Stored items
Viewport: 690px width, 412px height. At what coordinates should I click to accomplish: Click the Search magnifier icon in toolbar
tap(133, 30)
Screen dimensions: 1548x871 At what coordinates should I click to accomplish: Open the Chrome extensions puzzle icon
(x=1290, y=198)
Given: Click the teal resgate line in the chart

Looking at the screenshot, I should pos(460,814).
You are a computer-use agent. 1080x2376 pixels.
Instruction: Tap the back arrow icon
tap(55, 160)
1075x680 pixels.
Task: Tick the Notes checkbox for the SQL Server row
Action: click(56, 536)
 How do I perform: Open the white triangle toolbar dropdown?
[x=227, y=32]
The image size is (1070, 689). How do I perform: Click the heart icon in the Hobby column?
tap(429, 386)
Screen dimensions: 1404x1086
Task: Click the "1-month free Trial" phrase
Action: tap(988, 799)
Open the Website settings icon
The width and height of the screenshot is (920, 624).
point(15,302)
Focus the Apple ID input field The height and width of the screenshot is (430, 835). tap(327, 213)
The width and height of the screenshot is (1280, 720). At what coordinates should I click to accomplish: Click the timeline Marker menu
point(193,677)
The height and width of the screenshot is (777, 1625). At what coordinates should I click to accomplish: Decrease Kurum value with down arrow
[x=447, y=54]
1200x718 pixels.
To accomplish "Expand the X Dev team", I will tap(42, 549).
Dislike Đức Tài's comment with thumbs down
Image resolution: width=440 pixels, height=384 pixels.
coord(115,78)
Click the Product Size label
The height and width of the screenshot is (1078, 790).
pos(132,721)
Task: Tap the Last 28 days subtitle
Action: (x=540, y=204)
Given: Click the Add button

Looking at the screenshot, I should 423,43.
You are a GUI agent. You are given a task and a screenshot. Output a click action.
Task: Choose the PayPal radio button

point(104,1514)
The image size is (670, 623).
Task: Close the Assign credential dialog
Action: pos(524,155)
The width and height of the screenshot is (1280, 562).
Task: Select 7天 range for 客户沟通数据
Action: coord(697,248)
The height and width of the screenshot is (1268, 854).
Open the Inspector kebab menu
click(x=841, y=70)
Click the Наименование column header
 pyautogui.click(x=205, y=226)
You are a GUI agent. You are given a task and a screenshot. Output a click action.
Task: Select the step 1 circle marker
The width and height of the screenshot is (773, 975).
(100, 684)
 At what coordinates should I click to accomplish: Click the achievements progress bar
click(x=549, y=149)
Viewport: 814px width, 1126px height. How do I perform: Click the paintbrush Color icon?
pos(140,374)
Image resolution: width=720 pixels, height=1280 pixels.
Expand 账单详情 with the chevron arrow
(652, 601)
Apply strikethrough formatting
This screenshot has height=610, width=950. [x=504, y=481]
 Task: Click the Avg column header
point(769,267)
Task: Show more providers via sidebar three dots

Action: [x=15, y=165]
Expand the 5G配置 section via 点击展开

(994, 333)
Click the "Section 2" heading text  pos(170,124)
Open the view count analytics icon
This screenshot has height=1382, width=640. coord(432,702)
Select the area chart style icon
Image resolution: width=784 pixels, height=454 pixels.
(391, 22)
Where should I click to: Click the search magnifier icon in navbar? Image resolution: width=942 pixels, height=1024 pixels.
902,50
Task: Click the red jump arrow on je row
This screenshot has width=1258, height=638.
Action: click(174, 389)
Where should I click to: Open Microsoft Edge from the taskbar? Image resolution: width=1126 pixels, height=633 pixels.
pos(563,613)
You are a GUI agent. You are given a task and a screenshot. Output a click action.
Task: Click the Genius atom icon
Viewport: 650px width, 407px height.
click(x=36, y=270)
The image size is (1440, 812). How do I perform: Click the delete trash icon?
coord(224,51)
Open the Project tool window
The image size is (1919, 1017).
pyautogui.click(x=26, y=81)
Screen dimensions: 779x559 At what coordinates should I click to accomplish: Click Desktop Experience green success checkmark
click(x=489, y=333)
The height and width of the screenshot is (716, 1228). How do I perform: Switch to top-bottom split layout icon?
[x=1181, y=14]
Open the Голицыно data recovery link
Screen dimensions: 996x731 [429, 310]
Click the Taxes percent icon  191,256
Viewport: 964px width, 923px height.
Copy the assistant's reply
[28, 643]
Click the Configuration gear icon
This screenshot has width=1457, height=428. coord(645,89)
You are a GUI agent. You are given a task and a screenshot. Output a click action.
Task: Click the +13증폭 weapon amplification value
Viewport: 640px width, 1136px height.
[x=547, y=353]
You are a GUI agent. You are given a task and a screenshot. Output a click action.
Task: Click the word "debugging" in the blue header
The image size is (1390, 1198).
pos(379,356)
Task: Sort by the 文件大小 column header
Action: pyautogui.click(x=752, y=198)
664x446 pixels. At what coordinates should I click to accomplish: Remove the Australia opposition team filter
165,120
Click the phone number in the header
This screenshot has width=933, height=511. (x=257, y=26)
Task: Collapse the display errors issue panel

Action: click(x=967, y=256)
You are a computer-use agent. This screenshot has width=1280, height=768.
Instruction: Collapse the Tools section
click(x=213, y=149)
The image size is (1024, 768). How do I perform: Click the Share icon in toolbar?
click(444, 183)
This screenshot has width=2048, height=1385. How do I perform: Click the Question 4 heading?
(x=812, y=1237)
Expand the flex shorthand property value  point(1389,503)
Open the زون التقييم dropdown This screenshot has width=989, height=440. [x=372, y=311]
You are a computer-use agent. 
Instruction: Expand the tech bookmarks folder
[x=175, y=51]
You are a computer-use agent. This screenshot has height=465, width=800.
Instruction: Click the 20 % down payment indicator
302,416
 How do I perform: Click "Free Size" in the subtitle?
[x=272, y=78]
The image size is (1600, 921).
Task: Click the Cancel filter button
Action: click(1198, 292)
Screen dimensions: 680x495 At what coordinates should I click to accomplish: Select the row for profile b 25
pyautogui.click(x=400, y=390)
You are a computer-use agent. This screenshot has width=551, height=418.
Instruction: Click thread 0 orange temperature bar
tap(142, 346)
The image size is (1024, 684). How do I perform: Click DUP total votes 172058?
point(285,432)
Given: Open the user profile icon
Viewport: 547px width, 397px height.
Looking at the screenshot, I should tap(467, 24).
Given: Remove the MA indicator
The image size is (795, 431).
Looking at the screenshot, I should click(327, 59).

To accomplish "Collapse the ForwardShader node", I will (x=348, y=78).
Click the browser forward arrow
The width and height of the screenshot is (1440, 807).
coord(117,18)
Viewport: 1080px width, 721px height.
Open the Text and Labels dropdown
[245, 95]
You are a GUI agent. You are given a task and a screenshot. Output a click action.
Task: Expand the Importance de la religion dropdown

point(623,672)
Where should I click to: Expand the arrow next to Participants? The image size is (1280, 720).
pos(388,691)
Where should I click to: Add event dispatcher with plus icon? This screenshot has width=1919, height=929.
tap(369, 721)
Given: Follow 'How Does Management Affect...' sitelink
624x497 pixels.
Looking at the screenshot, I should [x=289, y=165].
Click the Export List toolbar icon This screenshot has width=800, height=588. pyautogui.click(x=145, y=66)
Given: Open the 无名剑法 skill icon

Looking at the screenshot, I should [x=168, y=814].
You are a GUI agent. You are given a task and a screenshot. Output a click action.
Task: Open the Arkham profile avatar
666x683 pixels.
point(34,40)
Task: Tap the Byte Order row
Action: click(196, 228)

▸ **Activity**:
Search the data for the string "will" and copy out every line where it is found.

▸ **Written reply**:
To accomplish "Expand the X Dev team", I will tap(42, 549).
To accomplish "Collapse the ForwardShader node", I will (x=348, y=78).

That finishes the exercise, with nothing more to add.